2. Secara taksonomi, cangkang N. calcar memiliki kemiripan pada bentuk durinya dengan C. defrancii, sehingga sukar untuk membedakannya dalam proses identifikasi (Hohenegger et al., 1999), padahal kedua jenis organisme tersebut memiliki kisaran habitat dan daya toleransi yang berbeda. Kesalahan identifikasi atau meskipun benar namun tetap memasukkan kedua jenis ini kedalam grup simbion alga akan memperbesar nilai FI. Berdasarkan hal tersebut sebaiknya peneliti dapat membedakan dengan sebaik mungkin perbedaan kedua jenis kelompok calcarinid itu dan meletakkan secara terpisah pada saat memasukkan ke dalam perhitungan formula FI.

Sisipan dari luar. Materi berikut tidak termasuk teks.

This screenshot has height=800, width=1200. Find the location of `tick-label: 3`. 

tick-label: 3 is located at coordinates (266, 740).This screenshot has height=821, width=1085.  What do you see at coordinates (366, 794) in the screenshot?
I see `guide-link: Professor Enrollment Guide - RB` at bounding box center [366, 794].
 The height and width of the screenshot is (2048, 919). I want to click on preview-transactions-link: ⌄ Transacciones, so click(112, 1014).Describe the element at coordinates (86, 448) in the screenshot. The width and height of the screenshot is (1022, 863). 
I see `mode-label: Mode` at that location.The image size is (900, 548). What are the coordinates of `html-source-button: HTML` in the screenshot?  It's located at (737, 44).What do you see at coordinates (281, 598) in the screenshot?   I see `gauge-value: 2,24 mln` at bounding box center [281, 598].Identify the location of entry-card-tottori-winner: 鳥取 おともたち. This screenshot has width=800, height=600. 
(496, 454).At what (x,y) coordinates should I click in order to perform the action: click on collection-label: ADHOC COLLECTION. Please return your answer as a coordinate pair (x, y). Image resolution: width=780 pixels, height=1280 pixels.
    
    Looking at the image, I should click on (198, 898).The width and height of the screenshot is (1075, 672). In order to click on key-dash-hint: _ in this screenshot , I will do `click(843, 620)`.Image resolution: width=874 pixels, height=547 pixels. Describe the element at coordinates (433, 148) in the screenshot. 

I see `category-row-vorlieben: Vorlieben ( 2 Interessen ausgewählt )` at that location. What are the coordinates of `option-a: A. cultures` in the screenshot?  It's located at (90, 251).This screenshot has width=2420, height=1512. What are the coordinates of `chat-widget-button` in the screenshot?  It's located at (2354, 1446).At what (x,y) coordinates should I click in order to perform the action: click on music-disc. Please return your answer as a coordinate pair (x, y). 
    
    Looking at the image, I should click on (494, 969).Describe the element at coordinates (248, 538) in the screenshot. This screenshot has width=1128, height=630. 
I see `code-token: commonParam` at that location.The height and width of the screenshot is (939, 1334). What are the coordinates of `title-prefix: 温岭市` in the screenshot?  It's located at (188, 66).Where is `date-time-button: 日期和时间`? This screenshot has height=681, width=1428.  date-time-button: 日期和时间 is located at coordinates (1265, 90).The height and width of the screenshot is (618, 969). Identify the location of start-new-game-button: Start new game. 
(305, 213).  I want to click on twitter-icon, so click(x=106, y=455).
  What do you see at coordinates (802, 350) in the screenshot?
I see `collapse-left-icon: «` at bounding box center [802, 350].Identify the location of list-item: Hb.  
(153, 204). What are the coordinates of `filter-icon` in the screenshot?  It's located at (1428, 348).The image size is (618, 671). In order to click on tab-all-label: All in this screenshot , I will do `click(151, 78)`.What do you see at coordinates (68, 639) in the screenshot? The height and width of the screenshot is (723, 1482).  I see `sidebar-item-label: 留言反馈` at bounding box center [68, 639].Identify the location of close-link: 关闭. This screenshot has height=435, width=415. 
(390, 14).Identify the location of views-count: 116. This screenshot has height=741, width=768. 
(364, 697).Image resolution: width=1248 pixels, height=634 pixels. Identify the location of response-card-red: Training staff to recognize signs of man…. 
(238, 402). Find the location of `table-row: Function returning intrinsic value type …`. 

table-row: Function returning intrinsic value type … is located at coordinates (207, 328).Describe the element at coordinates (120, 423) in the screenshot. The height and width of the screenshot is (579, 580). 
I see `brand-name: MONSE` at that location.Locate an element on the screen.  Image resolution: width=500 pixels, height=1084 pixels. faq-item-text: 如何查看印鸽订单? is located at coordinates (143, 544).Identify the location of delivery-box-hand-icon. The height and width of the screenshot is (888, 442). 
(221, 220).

3. Secara khusus seluruh kondisi C. spengleri dan N. calcar di perairan P. Onrust dalam kondisi duri yang patah dan cangkang yang rusak. Pada kenyataannya, bila formula FI hanya dikhususkan untuk foraminifera dalam kondisi cangkang yang baik, maka tidak ada kelompok calcarinid yang akan dihitung di Pulau Onrust, karena seluruhnya dalam keadaan tidak utuh. Hal ini akan menyebabkan nilai FI menjadi rendah. Hallock et al. (2003) tidak memberikan pernyataan apapun mengenai kondisi foraminifera yang akan dikalkulasi dalam perhitungan FI, namun nilai FI nampaknya akan memberikan gambaran kondisi ekosistem terumbu karang dengan lebih baik bila seluruh cangkang foraminifera yang diidentifikasi dan dihitung dalam kondisi baik. Kondisi cangkang yang rusak dapat digunakan sebagai informasi tambahan, misalnya yang mendukung faktor fisika dan kimia perairan seperti pencemaran atau aktivitas vulkanik dan dampak alamiah maupun antropogenik lainnya.